The subpoena marks the first time the SEC has been formally involved in the MSC investigation.
“It’s simply a request for documents,” said company spokesman Todd Evans. “It’s a long list.”
The SEC’s formal investigation is another episode in the MSC saga, which began a year ago when the company said it was reviewing its financial statements after shareholders complained that an executive’s severance package wasn’t disclosed.
Then the review was expanded to include what the company counts as revenue. The company hasn’t filed financial results with the SEC for a year, pending the outcome of the investigation.
“We’re making progress on that,” said Evans, who noted that the SEC investigation wouldn’t have any bearing on the company being able to file its financial reports.
MSC plans to restate earnings results for the past three and a half years. The company’s shares have been delisted from the New York Stock Exchange because of the investigation.
The end of its accounting review could bring more activity for MSC. Last year hedge fund ValueAct Partners LP offered to buy MSC for $275 million to take the company private. The software maker declined the offer.
ValueAct and MSC then struck a deal in which ValueAct agreed not to pursue acquiring the company while the accounting review is under way. Only after MSC is current in its financial filings can ValueAct make another offer for the company, according to the deal.
Earlier this year Frank Perna retired as MSC’s chairman and chief executive. William Weyand, former chief of Structural Dynamics Research Corp., another industrial design software maker, was named as Perna’s replacement.
Beach Break
So much for the beach.
Laguna Beach-based tech gear broker Arbitech LLC is moving from its South County digs to the Irvine Spectrum.
Chief Operating Officer Josh McCarter said he hopes the move is finished by mid-August.
Arbitech finds tech resellers with an excess product, buys it and sells it for less than what a big distributor would charge.
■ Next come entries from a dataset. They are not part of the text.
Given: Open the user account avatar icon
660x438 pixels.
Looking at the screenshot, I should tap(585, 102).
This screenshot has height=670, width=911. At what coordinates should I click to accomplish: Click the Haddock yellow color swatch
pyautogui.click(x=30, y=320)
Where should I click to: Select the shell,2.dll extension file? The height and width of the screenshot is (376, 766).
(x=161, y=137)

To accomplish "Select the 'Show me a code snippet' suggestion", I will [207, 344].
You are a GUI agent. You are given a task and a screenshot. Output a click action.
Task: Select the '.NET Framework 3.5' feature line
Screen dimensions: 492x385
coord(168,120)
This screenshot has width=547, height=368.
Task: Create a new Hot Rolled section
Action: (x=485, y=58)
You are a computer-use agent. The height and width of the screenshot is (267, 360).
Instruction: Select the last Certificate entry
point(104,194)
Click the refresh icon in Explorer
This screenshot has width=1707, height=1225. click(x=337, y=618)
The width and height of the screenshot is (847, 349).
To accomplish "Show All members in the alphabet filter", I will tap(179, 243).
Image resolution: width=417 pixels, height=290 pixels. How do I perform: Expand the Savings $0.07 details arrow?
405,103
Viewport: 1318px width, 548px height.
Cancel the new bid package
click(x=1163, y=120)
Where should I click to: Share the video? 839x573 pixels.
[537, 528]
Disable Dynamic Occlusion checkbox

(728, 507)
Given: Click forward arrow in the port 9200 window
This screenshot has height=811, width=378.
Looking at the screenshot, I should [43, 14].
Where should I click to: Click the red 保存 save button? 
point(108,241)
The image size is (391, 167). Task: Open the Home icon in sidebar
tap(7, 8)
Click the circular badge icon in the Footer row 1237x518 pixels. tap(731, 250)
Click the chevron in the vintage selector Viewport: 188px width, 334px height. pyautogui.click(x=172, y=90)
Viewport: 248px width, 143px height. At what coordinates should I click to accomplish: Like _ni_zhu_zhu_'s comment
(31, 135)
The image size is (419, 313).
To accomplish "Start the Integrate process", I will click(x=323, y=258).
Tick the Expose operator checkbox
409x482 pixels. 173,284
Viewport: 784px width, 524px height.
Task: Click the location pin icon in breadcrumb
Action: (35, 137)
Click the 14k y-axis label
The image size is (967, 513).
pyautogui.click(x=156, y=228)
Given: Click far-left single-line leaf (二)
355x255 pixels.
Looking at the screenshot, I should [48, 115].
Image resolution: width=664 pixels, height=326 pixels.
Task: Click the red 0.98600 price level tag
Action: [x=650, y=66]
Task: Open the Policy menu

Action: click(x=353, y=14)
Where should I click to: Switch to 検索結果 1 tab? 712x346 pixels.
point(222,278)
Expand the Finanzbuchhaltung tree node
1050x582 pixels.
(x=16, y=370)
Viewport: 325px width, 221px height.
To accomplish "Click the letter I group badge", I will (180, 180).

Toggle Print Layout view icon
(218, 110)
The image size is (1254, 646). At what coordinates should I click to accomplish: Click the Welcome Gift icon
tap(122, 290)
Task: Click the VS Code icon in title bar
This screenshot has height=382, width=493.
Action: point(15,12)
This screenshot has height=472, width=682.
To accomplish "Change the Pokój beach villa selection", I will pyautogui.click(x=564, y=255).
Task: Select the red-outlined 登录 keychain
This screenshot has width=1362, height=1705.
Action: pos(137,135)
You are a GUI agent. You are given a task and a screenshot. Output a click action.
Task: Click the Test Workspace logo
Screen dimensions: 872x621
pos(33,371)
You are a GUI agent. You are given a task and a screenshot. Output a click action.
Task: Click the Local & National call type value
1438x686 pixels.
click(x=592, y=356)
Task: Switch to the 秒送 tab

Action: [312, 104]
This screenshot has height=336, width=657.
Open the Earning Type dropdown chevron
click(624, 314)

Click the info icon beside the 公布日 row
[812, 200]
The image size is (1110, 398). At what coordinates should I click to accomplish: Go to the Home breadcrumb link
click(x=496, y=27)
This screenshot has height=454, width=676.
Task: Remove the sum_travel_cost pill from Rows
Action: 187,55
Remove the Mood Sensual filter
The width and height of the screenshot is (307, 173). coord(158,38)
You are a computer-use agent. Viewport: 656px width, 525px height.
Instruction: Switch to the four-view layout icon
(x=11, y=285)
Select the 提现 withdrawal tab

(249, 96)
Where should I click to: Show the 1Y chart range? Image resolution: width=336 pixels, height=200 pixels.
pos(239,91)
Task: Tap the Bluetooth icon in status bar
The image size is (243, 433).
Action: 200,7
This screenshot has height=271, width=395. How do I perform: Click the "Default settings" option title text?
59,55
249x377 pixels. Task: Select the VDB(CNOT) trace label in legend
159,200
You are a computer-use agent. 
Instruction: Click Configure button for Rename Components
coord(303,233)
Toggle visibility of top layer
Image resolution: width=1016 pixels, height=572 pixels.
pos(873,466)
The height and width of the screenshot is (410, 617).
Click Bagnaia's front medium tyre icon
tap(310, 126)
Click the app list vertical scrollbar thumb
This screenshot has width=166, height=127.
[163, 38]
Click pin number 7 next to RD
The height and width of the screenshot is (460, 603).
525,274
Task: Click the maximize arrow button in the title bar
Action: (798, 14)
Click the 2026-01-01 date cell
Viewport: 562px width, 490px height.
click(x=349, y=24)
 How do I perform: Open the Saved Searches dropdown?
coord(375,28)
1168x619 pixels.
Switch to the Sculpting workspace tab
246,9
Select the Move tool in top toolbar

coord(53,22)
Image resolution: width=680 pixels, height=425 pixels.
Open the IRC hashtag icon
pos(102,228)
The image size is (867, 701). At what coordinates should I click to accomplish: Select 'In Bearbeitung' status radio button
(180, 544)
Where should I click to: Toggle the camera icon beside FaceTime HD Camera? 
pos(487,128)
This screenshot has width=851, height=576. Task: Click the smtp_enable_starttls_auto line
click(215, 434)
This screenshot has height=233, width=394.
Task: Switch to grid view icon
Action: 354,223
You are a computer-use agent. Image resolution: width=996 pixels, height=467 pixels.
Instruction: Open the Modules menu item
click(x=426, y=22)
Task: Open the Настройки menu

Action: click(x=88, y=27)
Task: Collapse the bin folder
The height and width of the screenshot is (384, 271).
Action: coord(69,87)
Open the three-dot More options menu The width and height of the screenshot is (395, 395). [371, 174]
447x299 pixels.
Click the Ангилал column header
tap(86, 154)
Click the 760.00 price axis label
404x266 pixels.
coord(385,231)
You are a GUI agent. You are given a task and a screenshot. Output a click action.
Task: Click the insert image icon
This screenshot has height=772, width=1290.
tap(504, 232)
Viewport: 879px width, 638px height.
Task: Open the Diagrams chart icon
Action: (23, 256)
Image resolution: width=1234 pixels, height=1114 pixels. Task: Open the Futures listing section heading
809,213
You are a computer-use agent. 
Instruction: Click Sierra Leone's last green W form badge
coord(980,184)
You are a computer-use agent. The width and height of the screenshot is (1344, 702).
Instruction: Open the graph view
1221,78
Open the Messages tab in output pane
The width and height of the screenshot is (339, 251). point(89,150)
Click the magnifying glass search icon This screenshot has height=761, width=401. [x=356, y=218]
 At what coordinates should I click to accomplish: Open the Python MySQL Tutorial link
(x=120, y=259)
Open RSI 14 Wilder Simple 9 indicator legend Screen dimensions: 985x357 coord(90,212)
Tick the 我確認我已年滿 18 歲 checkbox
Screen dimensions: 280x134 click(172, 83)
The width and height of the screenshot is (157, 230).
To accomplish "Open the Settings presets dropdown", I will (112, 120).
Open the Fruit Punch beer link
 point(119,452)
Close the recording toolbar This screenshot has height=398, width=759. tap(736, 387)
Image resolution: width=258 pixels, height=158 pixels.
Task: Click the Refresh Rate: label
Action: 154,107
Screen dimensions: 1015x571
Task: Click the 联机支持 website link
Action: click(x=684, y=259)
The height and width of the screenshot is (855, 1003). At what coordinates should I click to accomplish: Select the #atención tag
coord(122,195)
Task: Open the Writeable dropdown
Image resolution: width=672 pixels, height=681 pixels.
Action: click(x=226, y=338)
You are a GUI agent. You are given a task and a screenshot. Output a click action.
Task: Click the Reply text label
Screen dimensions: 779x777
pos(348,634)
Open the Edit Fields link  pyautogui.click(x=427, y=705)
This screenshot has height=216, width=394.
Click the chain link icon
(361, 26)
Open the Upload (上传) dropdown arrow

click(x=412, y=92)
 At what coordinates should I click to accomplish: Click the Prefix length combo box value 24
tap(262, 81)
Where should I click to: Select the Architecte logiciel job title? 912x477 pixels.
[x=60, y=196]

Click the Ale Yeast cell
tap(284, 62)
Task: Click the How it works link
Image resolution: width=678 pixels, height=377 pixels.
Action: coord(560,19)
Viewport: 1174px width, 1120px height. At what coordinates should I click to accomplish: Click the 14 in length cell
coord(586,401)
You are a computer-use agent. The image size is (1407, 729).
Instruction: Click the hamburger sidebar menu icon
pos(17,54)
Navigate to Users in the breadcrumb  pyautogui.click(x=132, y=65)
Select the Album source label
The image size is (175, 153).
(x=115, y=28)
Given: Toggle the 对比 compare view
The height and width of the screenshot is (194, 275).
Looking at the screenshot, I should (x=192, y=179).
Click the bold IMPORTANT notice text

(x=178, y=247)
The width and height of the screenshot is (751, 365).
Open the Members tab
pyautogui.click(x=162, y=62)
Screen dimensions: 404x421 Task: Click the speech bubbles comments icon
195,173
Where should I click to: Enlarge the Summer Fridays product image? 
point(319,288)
The company’s Web site boasts it can sell 11% cheaper than Santa Ana-based Ingram Micro Inc., the world’s largest tech products distributor.
An earlier item in this column about Arbitech noted that the company’s margins were about 5%. Josh McCarter, the company’s chief operating officer said that the company’s margins are higher,about 12%.
Arbitech puts a twist on the distribution of computer products. It uses arbitrage, a trading technique where a trader makes a profit from a buy in one market and a sale in another market.
Arbitrage long has been used in currency markets where traders buy and sell at favorable price differences. Pavia said he noticed that in computer products, resellers often have too much inventory that isn’t returnable.
At the same time, other resellers need the product but can’t get favorable pricing from the big distributors. Arbitech was founded by Torin Pavia, a 32-year-old entrepreneur who started the company as a school project at the University of Southern California’s Marshall School of Business.
Cost-Trimming
Conexant Systems Inc. seems to be making some progress in its effort to make the company profitable.
The Newport Beach chipmaker reported sales of $170 million in the quarter ended March 31, down 30% from a year ago. But the company said its operating loss narrowed by more than half, to $61 million.
Conexant has been trying to push excess inventory out of its distribution system,something that has hamstrung it for the past year.
“Our only disappointment during the quarter was that the timely completion of our two-quarter inventory reduction initiative required a number of out-of-the-ordinary channel actions,” said Chief Executive Dwight Decker. “These included selectively placing higher-cost products into more price-sensitive applications, and special pricing for certain customers on selected slower moving products.”
Conexant’s second phase of its rebound plan includes growing revenue, completing cost reductions and being profitable before the end of the calendar year.
Another glimmer of improvement: Conexant said it expects to see its sales for the June quarter to rise 12% to $190 million. Analysts had been expecting sales of $180 million for the quarter.